The matter came to light after some ambulances were seen waiting at the Kodad border check post in the state's Suryapet district to be granted permission to enter.
The containment of the pandemic is reportedly one of the reasons for what local officials at the border districts claim is a standing "oral instruction". As a result, many other districts have also imposed similar restrictions - the Jogulamba-Gadwal police deployed at the Pullur toll gate barred all ambulances coming from Andra Pradesh. The vehicles, coming largely from the districts of Kurnool and Kadapa, carrying critical patients on oxygen support, were asked to turn back unless they had "confirmed" beds at hospitals in Hyderabad. This resulted in long queues of emergency vehicles at the border.
Many patients, waiting to be shifted to hospitals in not only Hyderabad but also Mahabubnagar for better treatment, were being asked to go back to AP after being told that neither beds nor medical oxygen would be available in the state's hospitals. Even the patients who had already "booked" beds were reportedly denied entry into Telangana.
Police personnel deployed at the various border check-posts have stated that they have "clear oral instructions" from their superiors not to allow any ambulances without "confirmed beds" to enter the state or travel to Hyderabad. Echoing this, Jogulamba-Gadwal Superintendent of Police Ranjan Ratan Kumar told the media that patients without confirmed "bed bookings" were not being allowed in as hospitals in the state capital were already facing an acute shortage of Covid-19 beds.
Things were no different at the districts bordering Maharashtra - in Mancherial and Kumara Bheem Asifabad districts, vehicles carrying patients were also sent back. Officials said that this was done so that the patients' attendants could make alternative treatment arrangements in their own states instead of having to run around in Telangana.
Meanwhile, officials posted in Adilabad claimed that the border along the district was not seeing too much traffic, to begin with, and that only a handful of ambulances carrying pregnant women or road accident victims were entering the state. Some stated that the border was open and that no restriction of any kind had been imposed on the entry of vehicles from any neighbouring states.

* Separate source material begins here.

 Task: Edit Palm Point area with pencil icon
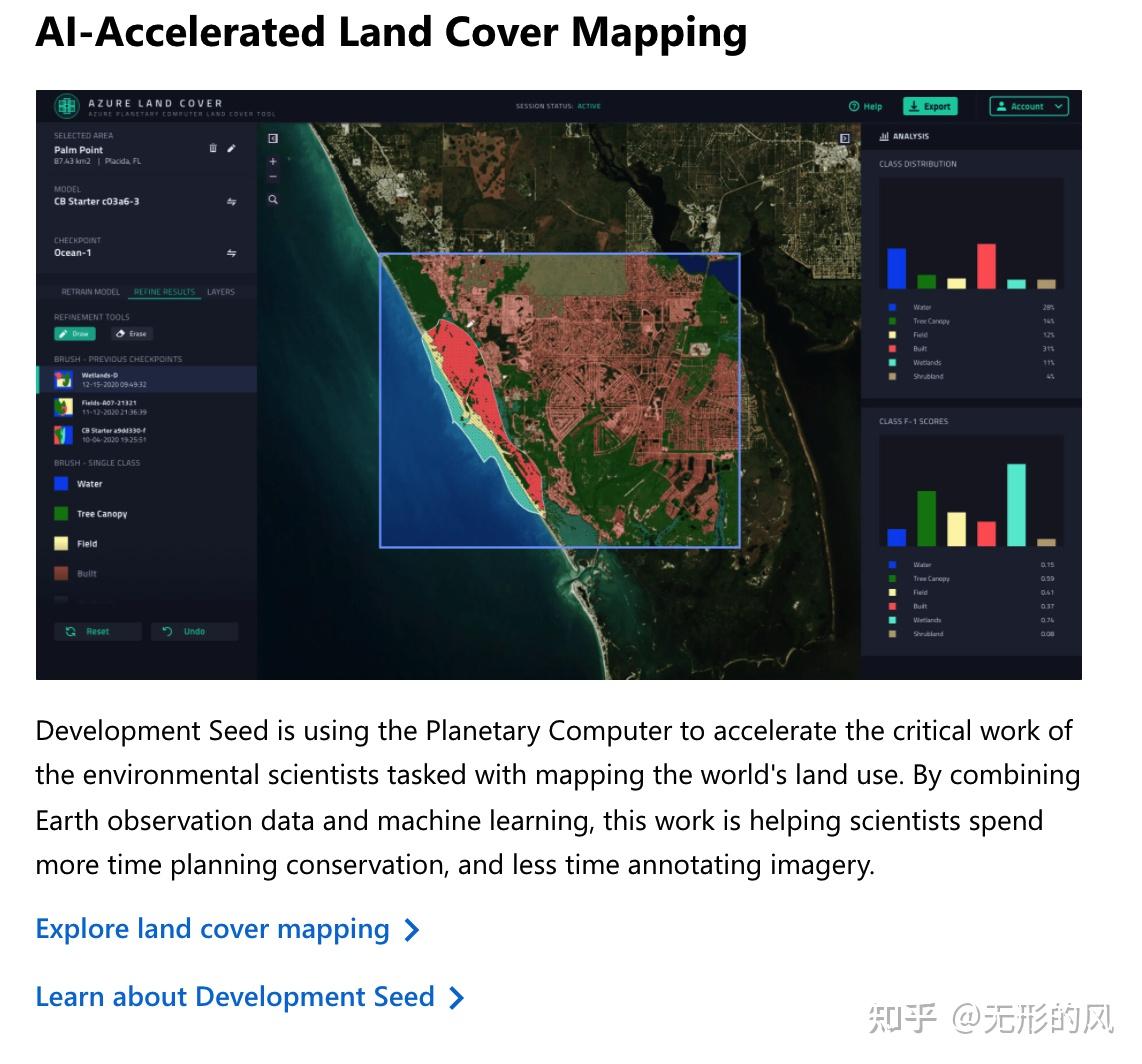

Officials in Bhainsa, a small town along the Maharashtra-Telangana border, said that while they were not "stopping" patients from entering the state, they were only "asking for documentation" before letting them pass.
In Sangareddy, which is along the Karnataka-Telangana border, police personnel claimed that no ambulances, irrespective of the patients' access to booked hospital beds, were being turned away. They were, however, being told about the shortage of beds in Telangana before entry.
Responding to the situation, officials from AP have reportedly requested the Telangana government to allow emergency vehicles to pass saying this would allow the patients being ferried to get lifesaving treatment.
While many are bound to see the decision to restrict the inflow of ambulances from neighbouring states as ethically questionable, others are likely to question the need for the move in the first place since officially, the Telangana administration has consistently, even vociferously, maintained that there is
no shortage of hospital beds in the state.